Morto a tiro, ex-governador do ES propôs desarmamento há quase 20 anos

Folhapress

SÃO PAULO, SP (FOLHAPRESS) – O ex-governador do Espírito Santo Gerson Camata (MDB) morreu em dezembro de 2018, aos 77 anos, após levar um tiro que o atingiu no pescoço. O crime aconteceu quase 20 anos após ele ter proposto, em 1999, mudança na legislação para desarmar civis em todo o país. Na época, como senador, Camata apresentou o projeto de lei 292/99, que deu origem mais tarde ao Estatuto do Desarmamento. 


Marcos Venicio Moreira Andrade, 66, foi o autor do disparo e confessou o crime. A arma utilizada por ele estava registrada em seu nome, mas com a licença vencida. Com as mudanças propostas pelo decreto assinado pelo presidente Jair Bolsonaro na terça (15), ele poderia ter a situação regularizada.


Quando defendeu a restrição das armas, Camata falava sobre uma possível mudança no sistema de segurança pública, que ocorreria ao longo do tempo como um processo natural.


A pesquisadora Rosana Alexandre dos Santos registrou em sua dissertação de mestrado, na Universidade de Brasília, trecho do discurso do ex-senador, na ocasião do início das discussões e votação sobre o desarmamento no país.


“É claro e é necessário que as pessoas que nos veem e nos ouvem saibam que, a partir do dia em que o presidente Lula sancionar o projeto, depois de aprovado pela Câmara, os crimes não vão diminuir no Brasil, mas os que portam armas com a intenção de praticar o crime vão começar a ser cerceados, como ocorreu na Itália. Devagar, eles irão perder as suas armas. Devagar, vão acabar na prisão. E, devagar, se diminui o número de armas em mãos da população e em mãos daqueles que usam a arma com a intenção de praticar delitos e de praticar crimes”, afirmou.


Antes da aprovação do desarmamento Camata chegou a ter que mudar sua rotina por episódio em que houve o uso indiscriminado de armas de fogo. No fim da campanha eleitoral em 2002, por exemplo, ele e o senador Paulo Hartung (PSB), que na época concorria ao governo, chegaram a desistir de ir a um comício em Cariacica (região metropolitana de Vitória), depois de uma troca de tiros no local que deixou duas pessoas feridas.

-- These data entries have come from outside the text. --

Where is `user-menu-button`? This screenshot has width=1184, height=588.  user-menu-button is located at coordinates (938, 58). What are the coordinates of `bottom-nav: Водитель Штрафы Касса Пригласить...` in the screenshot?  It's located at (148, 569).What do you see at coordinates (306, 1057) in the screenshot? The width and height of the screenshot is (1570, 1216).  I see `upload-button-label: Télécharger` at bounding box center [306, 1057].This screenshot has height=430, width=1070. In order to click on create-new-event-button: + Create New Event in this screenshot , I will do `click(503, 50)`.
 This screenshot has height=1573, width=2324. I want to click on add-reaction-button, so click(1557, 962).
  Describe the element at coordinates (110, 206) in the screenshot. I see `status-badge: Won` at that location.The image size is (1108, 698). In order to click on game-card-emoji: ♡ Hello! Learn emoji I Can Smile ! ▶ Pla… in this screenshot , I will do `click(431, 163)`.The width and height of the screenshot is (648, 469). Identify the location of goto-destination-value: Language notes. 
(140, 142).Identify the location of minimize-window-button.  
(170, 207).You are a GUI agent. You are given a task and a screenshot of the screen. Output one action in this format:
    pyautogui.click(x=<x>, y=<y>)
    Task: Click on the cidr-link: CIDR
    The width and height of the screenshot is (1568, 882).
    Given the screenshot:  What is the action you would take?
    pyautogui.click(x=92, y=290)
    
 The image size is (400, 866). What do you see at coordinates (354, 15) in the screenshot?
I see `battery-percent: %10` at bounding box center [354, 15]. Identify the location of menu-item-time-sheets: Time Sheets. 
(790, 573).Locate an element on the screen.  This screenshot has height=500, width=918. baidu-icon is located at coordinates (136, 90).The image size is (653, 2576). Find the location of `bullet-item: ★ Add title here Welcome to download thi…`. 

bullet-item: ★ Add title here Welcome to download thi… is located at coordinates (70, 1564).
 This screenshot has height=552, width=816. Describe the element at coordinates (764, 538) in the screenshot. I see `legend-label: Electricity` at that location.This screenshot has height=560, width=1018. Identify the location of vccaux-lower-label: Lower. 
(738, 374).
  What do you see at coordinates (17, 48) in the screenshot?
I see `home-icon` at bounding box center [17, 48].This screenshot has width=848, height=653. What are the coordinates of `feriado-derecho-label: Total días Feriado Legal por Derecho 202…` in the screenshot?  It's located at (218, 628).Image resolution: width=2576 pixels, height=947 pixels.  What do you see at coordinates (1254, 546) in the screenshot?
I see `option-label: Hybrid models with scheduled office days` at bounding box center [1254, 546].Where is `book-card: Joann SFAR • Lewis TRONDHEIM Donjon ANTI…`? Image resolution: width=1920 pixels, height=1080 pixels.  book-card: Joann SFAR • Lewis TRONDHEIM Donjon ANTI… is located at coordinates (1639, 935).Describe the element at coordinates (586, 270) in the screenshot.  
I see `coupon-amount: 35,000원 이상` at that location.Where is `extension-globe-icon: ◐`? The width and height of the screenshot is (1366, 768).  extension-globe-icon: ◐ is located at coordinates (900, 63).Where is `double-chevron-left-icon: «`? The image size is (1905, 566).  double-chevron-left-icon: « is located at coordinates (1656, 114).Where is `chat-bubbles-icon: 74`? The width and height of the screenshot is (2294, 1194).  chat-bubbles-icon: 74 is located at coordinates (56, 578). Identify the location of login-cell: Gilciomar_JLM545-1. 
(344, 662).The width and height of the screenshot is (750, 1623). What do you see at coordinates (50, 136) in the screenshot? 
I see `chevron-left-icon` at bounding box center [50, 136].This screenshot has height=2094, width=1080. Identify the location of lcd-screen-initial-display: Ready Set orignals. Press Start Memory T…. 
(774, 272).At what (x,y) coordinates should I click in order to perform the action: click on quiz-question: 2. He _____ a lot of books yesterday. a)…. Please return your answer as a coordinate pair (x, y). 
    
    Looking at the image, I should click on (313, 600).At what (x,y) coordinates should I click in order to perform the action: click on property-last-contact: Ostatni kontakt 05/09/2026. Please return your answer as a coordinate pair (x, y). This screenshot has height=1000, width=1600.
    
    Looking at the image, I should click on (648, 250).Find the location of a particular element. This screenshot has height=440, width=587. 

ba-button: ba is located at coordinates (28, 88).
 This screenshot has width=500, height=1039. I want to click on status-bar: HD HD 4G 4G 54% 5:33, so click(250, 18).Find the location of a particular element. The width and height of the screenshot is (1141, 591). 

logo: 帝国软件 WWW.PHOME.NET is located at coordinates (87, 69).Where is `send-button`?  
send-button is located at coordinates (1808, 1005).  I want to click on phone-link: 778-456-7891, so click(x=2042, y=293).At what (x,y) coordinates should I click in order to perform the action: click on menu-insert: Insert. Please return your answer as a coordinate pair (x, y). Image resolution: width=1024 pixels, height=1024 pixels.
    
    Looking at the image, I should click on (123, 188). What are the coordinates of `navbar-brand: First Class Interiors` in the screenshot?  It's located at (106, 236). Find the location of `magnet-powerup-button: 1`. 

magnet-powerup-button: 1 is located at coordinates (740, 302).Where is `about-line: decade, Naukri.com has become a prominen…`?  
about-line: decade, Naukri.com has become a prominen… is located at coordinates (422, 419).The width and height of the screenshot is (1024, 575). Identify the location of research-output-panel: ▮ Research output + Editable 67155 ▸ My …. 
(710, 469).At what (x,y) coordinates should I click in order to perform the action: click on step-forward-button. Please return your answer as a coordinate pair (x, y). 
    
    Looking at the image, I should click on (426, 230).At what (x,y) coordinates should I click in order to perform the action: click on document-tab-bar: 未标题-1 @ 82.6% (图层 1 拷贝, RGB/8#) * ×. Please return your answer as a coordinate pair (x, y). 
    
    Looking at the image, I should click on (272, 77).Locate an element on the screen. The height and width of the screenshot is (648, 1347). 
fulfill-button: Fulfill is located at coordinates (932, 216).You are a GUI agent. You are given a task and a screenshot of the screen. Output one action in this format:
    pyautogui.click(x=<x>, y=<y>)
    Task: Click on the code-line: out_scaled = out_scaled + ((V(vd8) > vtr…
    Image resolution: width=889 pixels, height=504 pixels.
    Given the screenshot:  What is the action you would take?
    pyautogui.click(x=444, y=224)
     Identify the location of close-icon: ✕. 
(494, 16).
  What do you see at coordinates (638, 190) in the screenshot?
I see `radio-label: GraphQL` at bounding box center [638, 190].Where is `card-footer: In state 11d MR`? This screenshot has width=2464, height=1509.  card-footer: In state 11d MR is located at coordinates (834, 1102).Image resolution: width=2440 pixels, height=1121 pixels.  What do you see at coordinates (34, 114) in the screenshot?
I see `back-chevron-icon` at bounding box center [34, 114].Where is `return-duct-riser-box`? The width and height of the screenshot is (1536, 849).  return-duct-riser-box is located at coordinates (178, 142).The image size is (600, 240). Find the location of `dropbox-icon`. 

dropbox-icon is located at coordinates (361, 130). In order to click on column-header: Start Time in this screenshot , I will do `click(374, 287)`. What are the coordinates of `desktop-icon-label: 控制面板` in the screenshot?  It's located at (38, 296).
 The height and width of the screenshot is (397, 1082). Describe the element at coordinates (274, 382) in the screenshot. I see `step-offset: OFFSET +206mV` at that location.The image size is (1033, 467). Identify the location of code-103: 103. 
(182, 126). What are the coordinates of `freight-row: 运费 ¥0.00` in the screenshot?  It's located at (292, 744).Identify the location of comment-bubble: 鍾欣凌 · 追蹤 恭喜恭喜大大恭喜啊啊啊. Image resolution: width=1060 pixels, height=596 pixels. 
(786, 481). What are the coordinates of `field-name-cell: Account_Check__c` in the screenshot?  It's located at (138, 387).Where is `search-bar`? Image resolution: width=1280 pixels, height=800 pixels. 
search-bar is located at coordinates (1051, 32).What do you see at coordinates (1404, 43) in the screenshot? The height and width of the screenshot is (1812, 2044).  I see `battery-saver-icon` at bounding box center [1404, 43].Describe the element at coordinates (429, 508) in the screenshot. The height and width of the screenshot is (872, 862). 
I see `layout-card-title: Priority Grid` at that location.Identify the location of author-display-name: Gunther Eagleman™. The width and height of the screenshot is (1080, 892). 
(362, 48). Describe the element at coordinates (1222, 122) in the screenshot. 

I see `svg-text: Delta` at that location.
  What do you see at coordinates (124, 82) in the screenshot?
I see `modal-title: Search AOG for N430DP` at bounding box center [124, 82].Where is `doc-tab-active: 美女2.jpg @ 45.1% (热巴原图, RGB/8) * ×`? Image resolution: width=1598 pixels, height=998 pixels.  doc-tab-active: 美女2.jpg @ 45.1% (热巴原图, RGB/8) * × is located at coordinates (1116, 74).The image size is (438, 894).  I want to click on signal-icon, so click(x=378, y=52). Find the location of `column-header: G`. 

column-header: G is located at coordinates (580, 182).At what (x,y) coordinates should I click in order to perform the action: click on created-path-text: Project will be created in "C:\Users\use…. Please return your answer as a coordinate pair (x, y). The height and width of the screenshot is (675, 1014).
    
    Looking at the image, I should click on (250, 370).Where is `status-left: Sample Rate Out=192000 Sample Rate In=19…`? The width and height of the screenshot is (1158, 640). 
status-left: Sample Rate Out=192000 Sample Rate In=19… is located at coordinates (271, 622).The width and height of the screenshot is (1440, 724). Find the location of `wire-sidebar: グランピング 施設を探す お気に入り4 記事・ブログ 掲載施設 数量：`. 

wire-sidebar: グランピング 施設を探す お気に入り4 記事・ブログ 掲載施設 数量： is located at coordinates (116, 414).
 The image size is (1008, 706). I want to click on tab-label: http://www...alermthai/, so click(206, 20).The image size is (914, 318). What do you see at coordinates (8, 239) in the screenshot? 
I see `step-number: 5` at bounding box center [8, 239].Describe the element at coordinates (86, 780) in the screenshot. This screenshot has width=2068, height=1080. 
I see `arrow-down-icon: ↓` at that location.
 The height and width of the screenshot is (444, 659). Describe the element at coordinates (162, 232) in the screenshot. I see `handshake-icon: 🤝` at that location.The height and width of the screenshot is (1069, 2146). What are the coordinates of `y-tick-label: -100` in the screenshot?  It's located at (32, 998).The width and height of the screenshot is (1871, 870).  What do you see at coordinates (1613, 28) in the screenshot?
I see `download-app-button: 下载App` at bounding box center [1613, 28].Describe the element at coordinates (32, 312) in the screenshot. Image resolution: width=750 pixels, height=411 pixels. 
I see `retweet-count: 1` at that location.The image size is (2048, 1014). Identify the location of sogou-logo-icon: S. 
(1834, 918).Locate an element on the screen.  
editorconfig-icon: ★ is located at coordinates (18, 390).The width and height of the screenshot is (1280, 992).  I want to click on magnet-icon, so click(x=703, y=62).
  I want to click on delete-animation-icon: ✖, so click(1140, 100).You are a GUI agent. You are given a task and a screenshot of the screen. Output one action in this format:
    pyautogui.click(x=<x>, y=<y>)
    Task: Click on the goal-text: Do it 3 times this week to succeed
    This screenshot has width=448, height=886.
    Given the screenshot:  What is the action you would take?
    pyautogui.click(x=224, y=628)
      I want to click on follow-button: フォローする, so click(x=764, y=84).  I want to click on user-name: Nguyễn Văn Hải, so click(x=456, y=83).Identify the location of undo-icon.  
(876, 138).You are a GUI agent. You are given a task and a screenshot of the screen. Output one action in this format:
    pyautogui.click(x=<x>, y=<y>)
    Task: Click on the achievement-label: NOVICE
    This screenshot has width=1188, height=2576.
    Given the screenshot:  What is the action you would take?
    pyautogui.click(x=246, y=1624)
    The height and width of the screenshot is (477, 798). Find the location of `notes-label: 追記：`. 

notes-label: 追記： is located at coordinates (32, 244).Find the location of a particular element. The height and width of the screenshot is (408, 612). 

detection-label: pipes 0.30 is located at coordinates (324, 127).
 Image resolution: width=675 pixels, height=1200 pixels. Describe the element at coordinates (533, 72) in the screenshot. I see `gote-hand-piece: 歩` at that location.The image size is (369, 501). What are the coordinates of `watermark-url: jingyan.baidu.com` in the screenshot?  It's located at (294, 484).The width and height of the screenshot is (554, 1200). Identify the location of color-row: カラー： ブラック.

Os desentendimentos entre Andrade e Camata começaram quando o assessor, que trabalhou com o político por quase 20 anos, o denunciou por crimes de corrupção.


Na época Gerson Camata se defendeu no plenário e negou as denúncias. Ele afirmou que o ex-assessor sofria de “distúrbios psiquiátricos” e que as denúncias são uma “falácia, calúnia”.


Posteriormente ele processou o ex-assessor, numa ação que chegou a bloquear R$ 60 mil em uma de suas contas bancárias, o que teria motivado a discussão e o disparo contra o ex-governador.


Andrade disse, em depoimento, que foi tirar satisfações do ex-governador ao encontrá-lo em uma rua na Praia do Canto, bairro onde o agressor mora. Após uma discussão verbal, o ex-assessor sacou uma arma e disparou contra o ex-governador.


Em entrevista à imprensa, o secretário da segurança pública do Espírito Santo, Nylton Rodrigues, afirmou que Marcos Venício demonstrou ressentime.


Nesta terça (15), o presidente Jair Bolsonaro assinou um documento que alterou o decreto que regulamenta o Estatuto do Desarmamento, lei federal aprovada em dezembro de 2003 que restringe a posse e o porte de armas no país. Como ressaltou o presidente durante discurso, a medida assinada nesta terça não muda essa lei, visto que alterações no estatuto precisam obrigatoriamente passar pelo Congresso.